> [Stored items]
________________

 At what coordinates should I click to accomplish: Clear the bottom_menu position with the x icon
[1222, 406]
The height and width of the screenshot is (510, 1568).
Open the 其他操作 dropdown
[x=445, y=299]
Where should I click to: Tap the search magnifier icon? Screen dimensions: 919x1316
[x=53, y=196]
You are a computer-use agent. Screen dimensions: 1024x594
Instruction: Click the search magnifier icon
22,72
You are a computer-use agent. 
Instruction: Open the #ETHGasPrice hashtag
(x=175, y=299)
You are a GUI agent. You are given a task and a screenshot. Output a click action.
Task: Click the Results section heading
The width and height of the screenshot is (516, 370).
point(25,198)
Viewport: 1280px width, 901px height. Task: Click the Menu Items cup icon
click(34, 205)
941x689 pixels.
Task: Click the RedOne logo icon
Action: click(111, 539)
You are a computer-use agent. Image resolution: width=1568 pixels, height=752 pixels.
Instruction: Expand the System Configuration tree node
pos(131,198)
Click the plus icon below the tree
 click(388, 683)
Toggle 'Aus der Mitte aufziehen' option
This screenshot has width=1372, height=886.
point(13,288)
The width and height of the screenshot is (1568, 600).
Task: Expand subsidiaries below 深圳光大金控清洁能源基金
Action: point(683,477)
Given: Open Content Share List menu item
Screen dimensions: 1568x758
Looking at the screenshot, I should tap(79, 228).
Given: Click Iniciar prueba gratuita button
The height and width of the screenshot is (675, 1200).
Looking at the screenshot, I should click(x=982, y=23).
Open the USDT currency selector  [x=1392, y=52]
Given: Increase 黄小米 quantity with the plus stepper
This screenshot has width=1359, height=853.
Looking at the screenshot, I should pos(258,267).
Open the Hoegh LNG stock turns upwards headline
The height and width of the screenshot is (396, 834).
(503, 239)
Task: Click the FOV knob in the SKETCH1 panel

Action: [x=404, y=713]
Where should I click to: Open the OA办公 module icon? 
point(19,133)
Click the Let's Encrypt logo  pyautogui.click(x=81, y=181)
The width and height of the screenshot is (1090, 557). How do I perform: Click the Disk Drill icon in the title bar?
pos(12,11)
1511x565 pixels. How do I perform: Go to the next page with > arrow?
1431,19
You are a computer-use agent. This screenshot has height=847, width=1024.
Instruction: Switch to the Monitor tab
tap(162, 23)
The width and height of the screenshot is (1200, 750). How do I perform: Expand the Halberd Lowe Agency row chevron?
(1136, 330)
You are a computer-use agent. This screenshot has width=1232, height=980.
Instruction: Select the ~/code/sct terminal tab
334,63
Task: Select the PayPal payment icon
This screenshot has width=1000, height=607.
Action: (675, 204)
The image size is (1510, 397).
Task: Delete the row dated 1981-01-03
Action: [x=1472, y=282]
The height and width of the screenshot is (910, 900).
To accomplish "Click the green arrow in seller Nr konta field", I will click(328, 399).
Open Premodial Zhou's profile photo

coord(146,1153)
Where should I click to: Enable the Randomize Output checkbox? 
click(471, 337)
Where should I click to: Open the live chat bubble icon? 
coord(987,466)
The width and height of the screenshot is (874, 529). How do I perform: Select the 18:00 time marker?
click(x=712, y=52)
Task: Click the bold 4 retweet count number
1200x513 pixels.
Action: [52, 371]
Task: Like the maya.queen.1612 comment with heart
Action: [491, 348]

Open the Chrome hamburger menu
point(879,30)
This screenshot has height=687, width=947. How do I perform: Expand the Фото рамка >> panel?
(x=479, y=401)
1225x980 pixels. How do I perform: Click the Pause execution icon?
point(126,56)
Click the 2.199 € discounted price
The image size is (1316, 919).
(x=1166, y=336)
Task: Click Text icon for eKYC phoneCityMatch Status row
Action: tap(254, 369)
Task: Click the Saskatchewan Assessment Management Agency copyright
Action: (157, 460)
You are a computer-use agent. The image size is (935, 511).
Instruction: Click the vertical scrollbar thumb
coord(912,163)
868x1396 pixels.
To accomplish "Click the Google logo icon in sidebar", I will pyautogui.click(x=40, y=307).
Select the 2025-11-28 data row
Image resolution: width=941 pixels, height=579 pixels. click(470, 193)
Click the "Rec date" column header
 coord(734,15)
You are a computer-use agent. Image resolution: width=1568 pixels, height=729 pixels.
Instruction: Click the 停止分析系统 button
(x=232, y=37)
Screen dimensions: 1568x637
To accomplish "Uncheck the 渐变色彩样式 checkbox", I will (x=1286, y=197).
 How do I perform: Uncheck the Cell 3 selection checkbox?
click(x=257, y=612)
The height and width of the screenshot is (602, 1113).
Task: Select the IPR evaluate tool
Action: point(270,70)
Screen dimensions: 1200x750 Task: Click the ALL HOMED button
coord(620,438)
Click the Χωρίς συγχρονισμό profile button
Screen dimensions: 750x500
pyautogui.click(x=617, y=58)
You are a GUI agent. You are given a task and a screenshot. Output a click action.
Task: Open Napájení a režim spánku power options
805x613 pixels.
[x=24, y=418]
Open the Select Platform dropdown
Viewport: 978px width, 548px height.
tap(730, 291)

________________

> [EXERCISE AIM] Copy out each line of the data that includes the string "computer".

> [SOLUTION]
You are a computer-use agent. Screen dimensions: 1024x594
You are a computer-use agent. 
You are a computer-use agent. Image resolution: width=1568 pixels, height=752 pixels.
You are a computer-use agent. This screenshot has height=847, width=1024.
You are a computer-use agent. This screenshot has width=1232, height=980.
You are a computer-use agent. The image size is (935, 511).
You are a computer-use agent. Image resolution: width=1568 pixels, height=729 pixels.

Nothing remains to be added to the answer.